--- DATA LISTING ---

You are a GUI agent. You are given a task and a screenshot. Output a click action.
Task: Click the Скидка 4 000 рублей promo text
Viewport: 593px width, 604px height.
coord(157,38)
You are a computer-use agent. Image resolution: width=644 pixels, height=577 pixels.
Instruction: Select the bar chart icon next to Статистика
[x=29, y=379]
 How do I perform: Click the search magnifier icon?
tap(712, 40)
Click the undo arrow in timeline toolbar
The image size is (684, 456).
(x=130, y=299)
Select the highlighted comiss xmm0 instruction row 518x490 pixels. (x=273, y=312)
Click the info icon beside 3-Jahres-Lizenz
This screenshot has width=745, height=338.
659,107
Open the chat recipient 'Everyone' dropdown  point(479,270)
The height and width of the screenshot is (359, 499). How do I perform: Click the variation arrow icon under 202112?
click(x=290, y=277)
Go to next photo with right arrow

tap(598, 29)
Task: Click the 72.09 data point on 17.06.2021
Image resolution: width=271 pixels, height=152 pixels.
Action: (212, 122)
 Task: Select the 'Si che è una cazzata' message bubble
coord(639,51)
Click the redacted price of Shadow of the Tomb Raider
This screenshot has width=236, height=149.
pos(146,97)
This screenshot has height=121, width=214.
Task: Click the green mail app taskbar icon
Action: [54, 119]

---

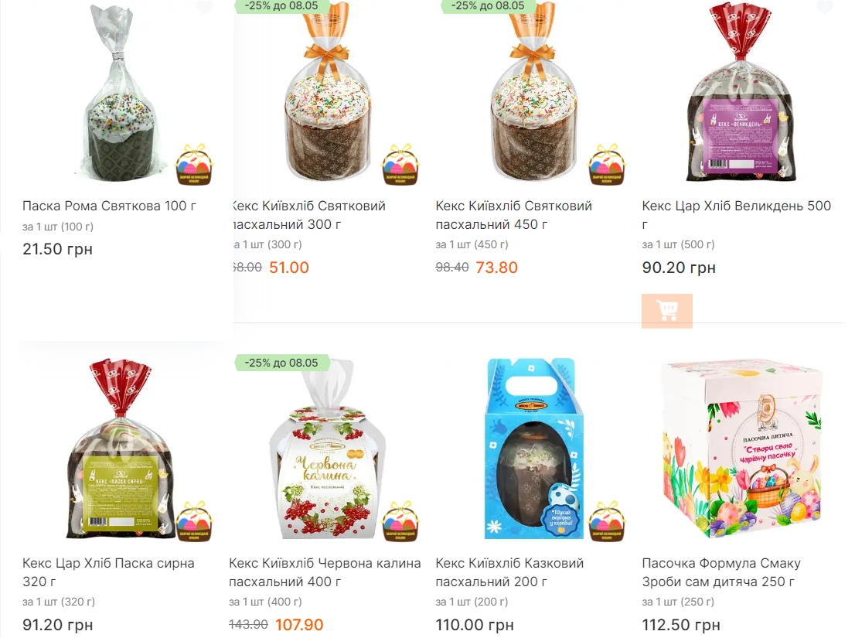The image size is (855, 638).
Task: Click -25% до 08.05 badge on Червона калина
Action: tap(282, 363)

--

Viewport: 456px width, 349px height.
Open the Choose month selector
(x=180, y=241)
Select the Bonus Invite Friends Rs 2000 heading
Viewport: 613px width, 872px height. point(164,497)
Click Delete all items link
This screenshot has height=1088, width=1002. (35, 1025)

--- WHAT YOU WILL DO ---
Give the data from the line with "You are a GUI" up to and including the line with "Select the highlighted" as a numbered list, leaving out blank lines.

--- EXERCISE RESPONSE ---
1. You are a GUI agent. You are given a task and a screenshot. Output a click action.
2. Task: Click the Скидка 4 000 рублей promo text
3. Viewport: 593px width, 604px height.
4. coord(157,38)
5. You are a computer-use agent. Image resolution: width=644 pixels, height=577 pixels.
6. Instruction: Select the bar chart icon next to Статистика
7. [x=29, y=379]
8.  How do I perform: Click the search magnifier icon?
9. tap(712, 40)
10. Click the undo arrow in timeline toolbar
11. The image size is (684, 456).
12. (x=130, y=299)
13. Select the highlighted comiss xmm0 instruction row 518x490 pixels. (x=273, y=312)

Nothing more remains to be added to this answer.